══ MATERIAL SUPPLIED ══

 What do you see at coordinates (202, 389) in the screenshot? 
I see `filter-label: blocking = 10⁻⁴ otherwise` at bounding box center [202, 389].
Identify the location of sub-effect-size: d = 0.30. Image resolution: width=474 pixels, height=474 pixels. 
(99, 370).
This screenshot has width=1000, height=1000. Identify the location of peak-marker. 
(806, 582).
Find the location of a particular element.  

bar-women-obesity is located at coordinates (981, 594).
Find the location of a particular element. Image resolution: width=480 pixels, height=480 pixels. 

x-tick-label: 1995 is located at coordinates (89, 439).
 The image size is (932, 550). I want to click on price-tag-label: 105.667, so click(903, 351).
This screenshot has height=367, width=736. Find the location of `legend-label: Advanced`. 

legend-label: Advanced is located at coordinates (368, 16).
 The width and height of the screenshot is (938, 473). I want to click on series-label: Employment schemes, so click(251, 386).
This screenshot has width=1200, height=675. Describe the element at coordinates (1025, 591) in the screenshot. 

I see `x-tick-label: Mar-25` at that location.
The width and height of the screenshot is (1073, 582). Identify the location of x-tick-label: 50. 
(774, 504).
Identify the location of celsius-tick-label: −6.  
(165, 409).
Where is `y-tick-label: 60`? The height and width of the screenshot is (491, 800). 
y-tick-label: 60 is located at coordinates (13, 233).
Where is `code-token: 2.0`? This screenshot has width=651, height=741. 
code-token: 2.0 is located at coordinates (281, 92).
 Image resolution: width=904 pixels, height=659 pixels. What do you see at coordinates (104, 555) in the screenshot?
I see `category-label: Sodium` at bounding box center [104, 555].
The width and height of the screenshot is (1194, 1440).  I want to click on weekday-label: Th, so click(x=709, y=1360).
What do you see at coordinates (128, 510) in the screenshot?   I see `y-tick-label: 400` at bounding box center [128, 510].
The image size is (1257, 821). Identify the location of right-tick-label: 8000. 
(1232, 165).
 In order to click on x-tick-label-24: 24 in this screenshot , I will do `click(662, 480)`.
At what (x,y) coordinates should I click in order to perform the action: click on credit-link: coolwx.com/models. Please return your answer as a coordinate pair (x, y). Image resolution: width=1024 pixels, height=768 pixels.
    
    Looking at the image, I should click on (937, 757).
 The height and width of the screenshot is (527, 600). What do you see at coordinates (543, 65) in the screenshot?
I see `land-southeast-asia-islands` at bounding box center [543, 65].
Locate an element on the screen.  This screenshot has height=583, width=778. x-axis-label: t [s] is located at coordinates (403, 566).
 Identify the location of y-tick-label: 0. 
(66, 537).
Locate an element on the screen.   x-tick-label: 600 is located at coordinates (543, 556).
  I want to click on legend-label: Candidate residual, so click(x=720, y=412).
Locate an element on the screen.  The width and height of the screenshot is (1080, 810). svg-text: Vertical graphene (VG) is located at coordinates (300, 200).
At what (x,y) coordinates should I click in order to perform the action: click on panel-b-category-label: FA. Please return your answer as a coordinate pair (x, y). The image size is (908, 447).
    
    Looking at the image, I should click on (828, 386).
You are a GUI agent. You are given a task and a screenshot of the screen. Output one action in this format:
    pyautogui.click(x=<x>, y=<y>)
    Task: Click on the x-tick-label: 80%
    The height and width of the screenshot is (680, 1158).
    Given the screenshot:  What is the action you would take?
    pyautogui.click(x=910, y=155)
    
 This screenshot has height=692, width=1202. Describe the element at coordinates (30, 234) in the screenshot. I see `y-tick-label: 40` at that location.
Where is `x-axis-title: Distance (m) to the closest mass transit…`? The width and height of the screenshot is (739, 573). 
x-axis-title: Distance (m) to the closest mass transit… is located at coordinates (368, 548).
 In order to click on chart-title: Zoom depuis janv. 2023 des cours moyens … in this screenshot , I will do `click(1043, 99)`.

═══

* **WHAT YOU SHOULD DO**
Rewrite all of the entries above, replacing every occurrence of "Identify the location of" with "Locate" and leaving everything else unchanged.

* **EXERCISE SOLUTION**
 What do you see at coordinates (202, 389) in the screenshot? 
I see `filter-label: blocking = 10⁻⁴ otherwise` at bounding box center [202, 389].
Locate sub-effect-size: d = 0.30. Image resolution: width=474 pixels, height=474 pixels. 
(99, 370).
This screenshot has width=1000, height=1000. Locate peak-marker. 
(806, 582).
Find the location of a particular element.  

bar-women-obesity is located at coordinates (981, 594).
Find the location of a particular element. Image resolution: width=480 pixels, height=480 pixels. 

x-tick-label: 1995 is located at coordinates (89, 439).
 The image size is (932, 550). I want to click on price-tag-label: 105.667, so click(903, 351).
This screenshot has height=367, width=736. Find the location of `legend-label: Advanced`. 

legend-label: Advanced is located at coordinates (368, 16).
 The width and height of the screenshot is (938, 473). I want to click on series-label: Employment schemes, so click(251, 386).
This screenshot has width=1200, height=675. Describe the element at coordinates (1025, 591) in the screenshot. 

I see `x-tick-label: Mar-25` at that location.
The width and height of the screenshot is (1073, 582). Locate x-tick-label: 50. 
(774, 504).
Locate celsius-tick-label: −6.  
(165, 409).
Where is `y-tick-label: 60`? The height and width of the screenshot is (491, 800). 
y-tick-label: 60 is located at coordinates (13, 233).
Where is `code-token: 2.0`? This screenshot has width=651, height=741. 
code-token: 2.0 is located at coordinates (281, 92).
 Image resolution: width=904 pixels, height=659 pixels. What do you see at coordinates (104, 555) in the screenshot?
I see `category-label: Sodium` at bounding box center [104, 555].
The width and height of the screenshot is (1194, 1440).  I want to click on weekday-label: Th, so click(x=709, y=1360).
What do you see at coordinates (128, 510) in the screenshot?   I see `y-tick-label: 400` at bounding box center [128, 510].
The image size is (1257, 821). Locate right-tick-label: 8000. 
(1232, 165).
 In order to click on x-tick-label-24: 24 in this screenshot , I will do `click(662, 480)`.
At what (x,y) coordinates should I click in order to perform the action: click on credit-link: coolwx.com/models. Please return your answer as a coordinate pair (x, y). Image resolution: width=1024 pixels, height=768 pixels.
    
    Looking at the image, I should click on (937, 757).
 The height and width of the screenshot is (527, 600). What do you see at coordinates (543, 65) in the screenshot?
I see `land-southeast-asia-islands` at bounding box center [543, 65].
Locate an element on the screen.  This screenshot has height=583, width=778. x-axis-label: t [s] is located at coordinates (403, 566).
 Locate y-tick-label: 0. 
(66, 537).
Locate an element on the screen.   x-tick-label: 600 is located at coordinates (543, 556).
  I want to click on legend-label: Candidate residual, so click(x=720, y=412).
Locate an element on the screen.  The width and height of the screenshot is (1080, 810). svg-text: Vertical graphene (VG) is located at coordinates (300, 200).
At what (x,y) coordinates should I click in order to perform the action: click on panel-b-category-label: FA. Please return your answer as a coordinate pair (x, y). The image size is (908, 447).
    
    Looking at the image, I should click on (828, 386).
You are a GUI agent. You are given a task and a screenshot of the screen. Output one action in this format:
    pyautogui.click(x=<x>, y=<y>)
    Task: Click on the x-tick-label: 80%
    The height and width of the screenshot is (680, 1158).
    Given the screenshot:  What is the action you would take?
    pyautogui.click(x=910, y=155)
    
 This screenshot has height=692, width=1202. Describe the element at coordinates (30, 234) in the screenshot. I see `y-tick-label: 40` at that location.
Where is `x-axis-title: Distance (m) to the closest mass transit…`? The width and height of the screenshot is (739, 573). 
x-axis-title: Distance (m) to the closest mass transit… is located at coordinates (368, 548).
 In order to click on chart-title: Zoom depuis janv. 2023 des cours moyens … in this screenshot , I will do `click(1043, 99)`.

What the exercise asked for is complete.